| Ala. | Apr 21, 1909

Lead Opinion

SAYRE, J.

This appeal arises out of a contest of appellant’s election to the office of tax assessor of Monroe county, for which he received a majority of votes at the general election held November 3, 1908. The grounds of contest were stated as follows: (A) The said B. B. Finldea was not at the time of said election, on the 3d day of November, 1908, a qualified elector in and for said county of Monroe; he not having paid the poll tax due from him as a male inhabitant of this state for the year 1908, on or before the 1st day of February, 1908, as provided by section 178 of the Constitution of 1901 of the state of Alabama. Petitioner further avers that the poll taxes due from the said B. B. Finldea for the years 1901, 1902, 1903, 1904, 1905, and 1906 were not paid by him until some time in the month of October, 1908, just preceding the election aforesaid. (B) For that said B. B. Finldea was not a resident of the state of Alabama for two years immediately preceding the 3d day of November, 1908. (C) For that the said B. B. Finldea was not a resident of the state of Alabama for the requisite period of time next preceding the day of his registration. There was judgment against the contestee, appellant.

There does not appear to have been any serious contest as to the facts bearing upon the issues raised by any of the grounds of contest, and in respect to those grounds designated as “B” and “C” we deem it sufficient, to say *233that the evidence adduced upon the trial shows to onr satisfaction that the contestee had been a resident citizen of the state of Alabama — and of the county of Monroe, if that had been made material by the grounds stated — since his birth, with only occasional temporary absences on business; nor was there any evidence from which reasonable inference could be drawn that he had at any time abandoned his residence in said state and county.
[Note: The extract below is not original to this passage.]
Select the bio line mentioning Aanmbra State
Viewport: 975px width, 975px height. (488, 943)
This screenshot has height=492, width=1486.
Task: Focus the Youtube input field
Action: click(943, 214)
The serious contention relates to the ground of contest designated as “A” in the record. The evidence showed without conflict the existence of the facts particularized under that ground, and further that the contestee was born May 17, 1878, and had been registered as a voter in Monroe county May 5, 1908. Section 1467 of the Code of 1907 provides as follows: “The persons who are eligible to, and disqualified for holding office under the authority of this state, are: (1) Those who are not qualified electors, except as otherwise expressly provided.” Section 178 of the Constitution of 1901: “To entitle a person to vote-at any election by the people, he shall have resided in the state at least two years, in the county one year, and in the precinct or ward three months, immediately preceding the election at which he offers to vote, and he shall have been duly registered as an elector, and shall have paid on or before the first day of February next preceding the date of the election at which he offers to vote, all poll taxes due from him for the year nineteen hundred and one, and for each subsequent year.” The contest was instituted as provided in section 455 of the Code; the effort being to state a ground of contest in accordance with .subdivision 2 of that section. The parts of section 455 material in this connection are as follows: “The election of any person declared elected to * * * any office which is filled by the *234vote of a single county * * * may be contested by any person who was at the time of either of the said elections a qualified elector, for any of the following causes: * * '* (2) When the person whose election to office is contested was not eligible thereto at the time of such election.” It thus appears from the undisputed facts and the unambiguous language of the Constitution that contestee was not a qualified elector at the time of the general election held November 3, 1908; hut, under the terms of section 2094 of the Code, the term of office of tax assessors elected on November 3, 1908, will begin on the 1st day of August, 1909, and the question of chief importance is whether the contestee’s qualification as an elector subsequent to November 3d, and prior to August 1st, to follow, shall he held to' have qualified him to hold the office when its term shall begin.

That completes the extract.